Per capire che era anche l’ultima m’è bastata la faccia che ha fatto Domenico quando ha visto Mercedes.
‘Na pigna cotta…
Lei invece uno squalo caprese.
Capello a pinna, abbronzatura metallo, lacrime da cipolla. Perché piangeva eh la stronza. E piangendo piangendo disfaceva la valigia e Domenico mica la fermava. S’era fatta per due anni tutto l’orto dei cazzi suoi e lui come se niente fosse, già steso a pelle d’orso.
Quella di troppo ero io, chiarissimo.

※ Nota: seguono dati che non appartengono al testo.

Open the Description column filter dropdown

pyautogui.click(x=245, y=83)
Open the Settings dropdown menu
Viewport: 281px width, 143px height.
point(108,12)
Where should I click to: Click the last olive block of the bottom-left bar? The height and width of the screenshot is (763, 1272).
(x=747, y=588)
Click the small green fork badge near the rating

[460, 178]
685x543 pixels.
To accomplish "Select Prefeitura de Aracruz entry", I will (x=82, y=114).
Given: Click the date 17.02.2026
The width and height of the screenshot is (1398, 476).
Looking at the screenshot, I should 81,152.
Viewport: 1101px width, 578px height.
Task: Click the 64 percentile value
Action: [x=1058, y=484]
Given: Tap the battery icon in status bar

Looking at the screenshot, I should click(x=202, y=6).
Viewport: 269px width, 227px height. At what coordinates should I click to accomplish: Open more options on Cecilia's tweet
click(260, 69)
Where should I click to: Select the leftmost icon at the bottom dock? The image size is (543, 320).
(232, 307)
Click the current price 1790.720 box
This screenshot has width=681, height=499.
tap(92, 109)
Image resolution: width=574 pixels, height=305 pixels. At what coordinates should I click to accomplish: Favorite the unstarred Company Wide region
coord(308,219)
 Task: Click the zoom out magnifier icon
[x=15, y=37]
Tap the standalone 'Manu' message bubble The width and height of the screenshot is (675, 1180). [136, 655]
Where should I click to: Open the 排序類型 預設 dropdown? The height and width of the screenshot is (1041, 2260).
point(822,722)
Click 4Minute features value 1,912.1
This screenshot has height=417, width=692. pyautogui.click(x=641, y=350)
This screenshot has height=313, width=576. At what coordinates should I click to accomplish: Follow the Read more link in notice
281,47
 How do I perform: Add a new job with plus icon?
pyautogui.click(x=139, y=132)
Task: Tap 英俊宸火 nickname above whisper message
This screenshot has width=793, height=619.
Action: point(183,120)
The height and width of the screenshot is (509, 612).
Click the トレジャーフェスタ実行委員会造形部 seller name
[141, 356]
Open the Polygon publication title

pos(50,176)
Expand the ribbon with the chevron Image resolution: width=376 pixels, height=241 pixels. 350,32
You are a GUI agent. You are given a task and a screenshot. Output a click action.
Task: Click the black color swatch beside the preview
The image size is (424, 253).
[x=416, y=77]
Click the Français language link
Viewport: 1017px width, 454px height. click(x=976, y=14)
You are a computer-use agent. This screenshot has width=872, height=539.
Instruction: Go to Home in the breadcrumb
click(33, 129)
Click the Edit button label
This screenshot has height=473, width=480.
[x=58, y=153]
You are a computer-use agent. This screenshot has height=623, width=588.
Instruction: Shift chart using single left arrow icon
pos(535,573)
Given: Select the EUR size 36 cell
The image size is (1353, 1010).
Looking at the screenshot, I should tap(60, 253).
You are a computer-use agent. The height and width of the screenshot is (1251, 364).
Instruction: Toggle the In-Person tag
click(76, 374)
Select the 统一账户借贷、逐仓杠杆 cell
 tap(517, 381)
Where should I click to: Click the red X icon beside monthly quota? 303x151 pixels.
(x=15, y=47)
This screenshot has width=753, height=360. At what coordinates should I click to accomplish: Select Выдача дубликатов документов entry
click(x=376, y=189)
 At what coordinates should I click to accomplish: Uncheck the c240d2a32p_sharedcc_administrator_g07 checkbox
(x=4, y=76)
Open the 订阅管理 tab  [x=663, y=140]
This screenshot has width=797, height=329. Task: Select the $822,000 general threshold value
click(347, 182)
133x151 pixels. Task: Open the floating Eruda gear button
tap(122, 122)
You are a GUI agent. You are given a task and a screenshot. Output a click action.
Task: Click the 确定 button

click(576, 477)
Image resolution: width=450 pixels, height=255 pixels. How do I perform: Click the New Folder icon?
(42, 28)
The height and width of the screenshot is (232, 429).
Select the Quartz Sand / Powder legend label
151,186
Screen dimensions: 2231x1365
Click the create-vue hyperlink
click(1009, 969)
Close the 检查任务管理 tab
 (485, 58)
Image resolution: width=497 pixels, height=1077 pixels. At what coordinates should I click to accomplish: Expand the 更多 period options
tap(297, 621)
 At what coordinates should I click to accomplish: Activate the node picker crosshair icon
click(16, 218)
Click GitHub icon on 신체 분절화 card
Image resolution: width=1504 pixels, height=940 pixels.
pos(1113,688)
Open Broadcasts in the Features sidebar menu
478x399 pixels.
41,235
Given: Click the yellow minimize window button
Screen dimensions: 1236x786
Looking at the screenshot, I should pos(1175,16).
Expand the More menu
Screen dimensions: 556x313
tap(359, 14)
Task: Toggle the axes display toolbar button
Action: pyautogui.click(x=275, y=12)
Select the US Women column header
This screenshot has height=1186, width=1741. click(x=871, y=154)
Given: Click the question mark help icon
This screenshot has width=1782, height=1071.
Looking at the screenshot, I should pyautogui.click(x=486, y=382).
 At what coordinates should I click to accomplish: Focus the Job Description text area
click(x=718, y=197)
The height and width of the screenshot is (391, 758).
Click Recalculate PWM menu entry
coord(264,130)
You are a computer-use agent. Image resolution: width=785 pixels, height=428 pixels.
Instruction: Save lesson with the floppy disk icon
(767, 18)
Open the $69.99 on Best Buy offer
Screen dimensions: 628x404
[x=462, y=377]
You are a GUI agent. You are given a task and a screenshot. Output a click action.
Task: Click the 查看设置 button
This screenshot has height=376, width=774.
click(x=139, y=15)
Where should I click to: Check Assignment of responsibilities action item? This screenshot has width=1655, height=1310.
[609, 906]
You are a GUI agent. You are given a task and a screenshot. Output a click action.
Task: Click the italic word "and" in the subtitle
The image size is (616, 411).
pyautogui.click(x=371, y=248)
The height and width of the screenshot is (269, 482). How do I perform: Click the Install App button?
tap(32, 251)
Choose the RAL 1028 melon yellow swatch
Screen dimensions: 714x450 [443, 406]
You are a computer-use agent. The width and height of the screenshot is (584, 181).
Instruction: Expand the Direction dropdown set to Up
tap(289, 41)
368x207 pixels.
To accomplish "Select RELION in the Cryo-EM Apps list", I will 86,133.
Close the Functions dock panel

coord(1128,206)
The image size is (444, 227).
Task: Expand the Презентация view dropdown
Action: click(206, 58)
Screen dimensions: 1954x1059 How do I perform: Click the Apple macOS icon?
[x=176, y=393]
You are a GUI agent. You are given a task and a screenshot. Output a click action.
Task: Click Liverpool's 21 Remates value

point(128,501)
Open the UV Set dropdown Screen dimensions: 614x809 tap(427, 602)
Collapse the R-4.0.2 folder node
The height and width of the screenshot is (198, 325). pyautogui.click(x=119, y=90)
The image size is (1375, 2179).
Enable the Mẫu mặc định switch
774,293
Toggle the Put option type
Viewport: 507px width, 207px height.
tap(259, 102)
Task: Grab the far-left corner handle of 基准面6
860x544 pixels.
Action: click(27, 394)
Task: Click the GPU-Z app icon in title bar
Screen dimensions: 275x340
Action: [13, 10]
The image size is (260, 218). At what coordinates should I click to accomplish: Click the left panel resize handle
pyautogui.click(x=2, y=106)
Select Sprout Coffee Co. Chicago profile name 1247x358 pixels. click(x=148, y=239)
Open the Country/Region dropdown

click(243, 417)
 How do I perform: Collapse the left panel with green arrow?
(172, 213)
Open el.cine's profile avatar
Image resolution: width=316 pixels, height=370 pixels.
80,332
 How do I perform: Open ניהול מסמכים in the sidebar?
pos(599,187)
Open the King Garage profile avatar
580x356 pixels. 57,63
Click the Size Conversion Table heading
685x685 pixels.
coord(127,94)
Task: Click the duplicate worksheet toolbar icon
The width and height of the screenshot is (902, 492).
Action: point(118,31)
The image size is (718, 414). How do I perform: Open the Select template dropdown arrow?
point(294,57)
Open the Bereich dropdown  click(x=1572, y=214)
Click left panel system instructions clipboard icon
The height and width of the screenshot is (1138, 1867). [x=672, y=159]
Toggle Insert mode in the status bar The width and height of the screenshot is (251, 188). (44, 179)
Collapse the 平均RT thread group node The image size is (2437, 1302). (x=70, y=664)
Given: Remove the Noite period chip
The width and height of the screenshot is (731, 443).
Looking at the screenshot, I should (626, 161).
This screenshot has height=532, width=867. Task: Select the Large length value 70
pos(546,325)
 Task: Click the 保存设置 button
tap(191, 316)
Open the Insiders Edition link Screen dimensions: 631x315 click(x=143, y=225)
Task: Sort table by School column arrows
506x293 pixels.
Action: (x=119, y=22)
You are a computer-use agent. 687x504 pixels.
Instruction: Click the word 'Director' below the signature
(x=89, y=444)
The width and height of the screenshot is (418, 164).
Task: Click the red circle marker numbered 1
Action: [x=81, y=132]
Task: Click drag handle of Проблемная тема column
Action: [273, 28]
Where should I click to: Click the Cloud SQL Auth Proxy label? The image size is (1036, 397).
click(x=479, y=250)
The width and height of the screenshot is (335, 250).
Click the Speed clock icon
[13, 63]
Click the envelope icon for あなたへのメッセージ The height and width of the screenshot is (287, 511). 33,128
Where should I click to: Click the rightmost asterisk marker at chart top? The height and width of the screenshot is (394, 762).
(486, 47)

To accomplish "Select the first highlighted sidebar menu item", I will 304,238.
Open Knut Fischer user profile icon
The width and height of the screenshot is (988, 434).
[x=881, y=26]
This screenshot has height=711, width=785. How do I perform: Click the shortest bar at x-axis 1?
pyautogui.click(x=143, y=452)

Così mi sono alzata, vestita e quando ho aperto la porta la squalo finalmente m’ha rivolto la parola.
Voleva che me portavo via la scimmia. Ho risposto che io ero di passaggio, ma la scimmia no. Ho chiuso la porta e me ne sono andata.
Ma perché dopo due mesi ho bussato di nuovo!
Tanto Domenico, anche se apriva, poi mica ce credeva…Perché quelli come lui credono solo a chi li frega.
NUN TE PREOCCUPA’ SO’ SEMPRE DE PASSAGGIO, MA TE VOLEVO DI’ COSI’ COSI’ E COSA’…ALMENO POI TE REGOLI PER IL FUTURO…
Ecco, solo questo gli avrei detto. Che lo amo da morire no, giuro, questo mai.
Però è vero.
Come dice signore?
No, non mi chiamo Debora, mi chiamo Zaima, e conosco Domenico da quando è venuto ad abitare nel palazzo, col pianoforte affittato, la branda e la stufetta. Neanche la cucina aveva. Magnava gratis dal sor Checco che poi j’ammollava la chitarra e lo faceva cantare per i clienti. Pure le barzellette je faceva raccontà. Non rideva nessuno.
Io sì!
Avevo tre anni, ma ero già pazza di lui!
Lo guardavo dalla cucina della trattoria, mentre mamma lavava i piatti. Pochi per fortuna, perché erano gli anni di piombo e tutti restavano a casa a sentire in tv il bollettino dei gambizzati e il sor Checco malediceva democraticamente l’estrema destra, sinistra e anche l’estremo centro, perchè gli rovinavano gli affari.
Per questo aveva assunto mamma. Niente contributi, du’lire de stipendio, avanzi de pajata a pranzo e cena e un letto nel camerino tre metri per due, all’ultimo piano della scala B, dove abitava con la moglie paralitica. Daje a ride…
E mamma puliva casa e gli accudiva pure la moglie….
E non solo.
Razzista? No. Pezzo di merda. Ma qualcuno dice che quel pezzo di merda era mio padre.
Manco a li cani. No no! Extracomunitaria! Voglio essere extracomunitaria!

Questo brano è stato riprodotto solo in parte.